Anon 4:43, I rest my case. I couldn't have made it better if I said it myself.

It's a double standard. You are all for tolerance except of the viewpoints of those who disagree with you. For they certainly must be "crackers" living in trailers, not deserving of your respect.

Anonymous said...

It is clear that both of you are jerks. Knock it off.

For the anonymous who says "I believe that homosexuality is a sin" try this: The billboards have Biblical interpretations behind them that you have a duty to investigate. If you are too lazy or threatened to look into the matter, then you are substituting your prejudice for what ought to be your faith.

To begin, if you don't buy it that Jesus once "affirmed a gay couple" then first look up the Bible reference, and then google the Greek word "pais" --- which probably has been translated in the Bible you use as "slave" --- and see what other possible translations you find. (MCC might fake it on the billboards, but they can't jury-rig the entire Internet.)

And to the second "anonymous" I ask: Please just be quiet. Your flimsy ad hominem attacks embarrass me. Whether a person lives in a trailer or a mansion has nothing to do with whether their viewpoint has merit.

Anonymous said...

Thanks to the final paragraph from 9:18, my own reaction to 4:43 is tempered. What an idiot. (Could it be Wilson, perhaps?)

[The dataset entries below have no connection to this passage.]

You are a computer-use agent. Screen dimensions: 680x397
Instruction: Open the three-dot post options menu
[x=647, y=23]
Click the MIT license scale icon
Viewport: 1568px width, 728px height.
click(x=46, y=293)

Unfortunately, 9:18 really isn't much better. Contrary to what 9:18 has apparently done, I actually have read those passages. I have also researched that infamous word "pais." And if 9:18 had done the same, he or she would realize how idiotic these billboard statements really are.

Yes, there are some "jerks" on this site, but 9:18 is clearly not the best judge and jury of that characteristic.

Anonymous said...

4:43 is exactly the type of reaction I wish to avoid in my own thinking. In order to reach those we need to reach and win over, we need to stay on a straight and narrow that excludes being nasty and personally degrading.

How do I win you to my side, if I slam you? What kind of sick relationship would we have, if you actually responded to me being so personally attacking?

Look, there are many interpretations of Scripture-- hence the splintering of the Christian faith from the very beginning. The key here is whether the STATE is drawn into choosing one version over another.

Is it the prerogative of the State to decide and enforce through law or Constitutional amendment ONE brand or strain of the Christian theology? Jesus MCC and many otehr congregations of even the mainstream Protestant faith affirm gay couples and families. Do they lose their religious freedom simply because one side says they can't be Christian? How does the State determine that?

I actually want to reach out to 4:11. I think there is common ground in faith and understanding and compassion. But if you are at the same time praying for your Sikh "friends and neighbors" to convert from heathenism because you feel they are doomed, you really can't be afforded the luxury of having the state enforce that as well.

In the end, both church and state are corrupted when their powers and fiefdoms are intermingled. While it may be our ox that is gored today, YOU may be next. Remember Martin Niemoeller!